(Beginning of EXTRACTED ENTRIES)

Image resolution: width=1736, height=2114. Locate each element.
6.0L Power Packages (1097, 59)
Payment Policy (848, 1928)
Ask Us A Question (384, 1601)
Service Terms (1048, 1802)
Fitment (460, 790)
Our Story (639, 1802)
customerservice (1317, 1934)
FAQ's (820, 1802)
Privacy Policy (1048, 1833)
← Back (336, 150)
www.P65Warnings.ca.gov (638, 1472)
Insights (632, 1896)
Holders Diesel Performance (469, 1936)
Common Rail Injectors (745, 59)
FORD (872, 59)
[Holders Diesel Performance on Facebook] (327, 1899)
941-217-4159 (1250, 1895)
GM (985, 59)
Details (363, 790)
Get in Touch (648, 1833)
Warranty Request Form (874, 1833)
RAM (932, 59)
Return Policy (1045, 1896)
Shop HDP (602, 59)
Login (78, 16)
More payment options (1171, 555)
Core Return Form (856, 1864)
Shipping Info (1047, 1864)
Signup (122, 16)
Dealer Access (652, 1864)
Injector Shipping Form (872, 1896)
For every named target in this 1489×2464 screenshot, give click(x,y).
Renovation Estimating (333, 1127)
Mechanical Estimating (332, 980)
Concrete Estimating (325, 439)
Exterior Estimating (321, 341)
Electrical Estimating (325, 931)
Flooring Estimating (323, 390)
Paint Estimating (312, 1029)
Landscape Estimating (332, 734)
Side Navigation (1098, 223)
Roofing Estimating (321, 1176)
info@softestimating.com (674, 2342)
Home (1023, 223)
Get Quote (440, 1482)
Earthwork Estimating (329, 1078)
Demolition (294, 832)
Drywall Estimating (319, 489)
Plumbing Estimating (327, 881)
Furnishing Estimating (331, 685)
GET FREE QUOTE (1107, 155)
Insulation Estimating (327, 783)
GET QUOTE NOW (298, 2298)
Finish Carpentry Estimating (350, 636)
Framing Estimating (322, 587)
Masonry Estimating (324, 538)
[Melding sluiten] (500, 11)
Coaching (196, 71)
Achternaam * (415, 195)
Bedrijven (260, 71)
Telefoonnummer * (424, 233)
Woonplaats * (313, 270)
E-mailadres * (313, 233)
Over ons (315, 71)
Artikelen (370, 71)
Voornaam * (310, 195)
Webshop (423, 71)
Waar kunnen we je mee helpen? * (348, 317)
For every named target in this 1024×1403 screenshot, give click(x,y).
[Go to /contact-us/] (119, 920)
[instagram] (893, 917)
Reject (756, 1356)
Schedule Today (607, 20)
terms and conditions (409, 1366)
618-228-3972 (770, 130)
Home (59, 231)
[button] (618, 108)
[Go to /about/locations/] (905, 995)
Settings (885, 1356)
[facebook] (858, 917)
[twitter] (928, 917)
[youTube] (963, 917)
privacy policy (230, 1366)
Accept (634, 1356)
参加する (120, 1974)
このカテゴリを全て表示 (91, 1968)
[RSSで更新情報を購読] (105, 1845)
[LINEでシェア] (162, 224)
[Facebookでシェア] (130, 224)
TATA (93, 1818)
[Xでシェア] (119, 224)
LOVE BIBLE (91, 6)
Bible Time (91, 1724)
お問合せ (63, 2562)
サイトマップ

(End of EXTRACTED ENTRIES)

WHAT TO DO
The answer must contain only the lines from the one with "Accept (634, 1356)" to the end of the entries above, each written out exactly.

EXPECTED OUTPUT
Accept (634, 1356)
参加する (120, 1974)
このカテゴリを全て表示 (91, 1968)
[RSSで更新情報を購読] (105, 1845)
[LINEでシェア] (162, 224)
[Facebookでシェア] (130, 224)
TATA (93, 1818)
[Xでシェア] (119, 224)
LOVE BIBLE (91, 6)
Bible Time (91, 1724)
お問合せ (63, 2562)
サイトマップ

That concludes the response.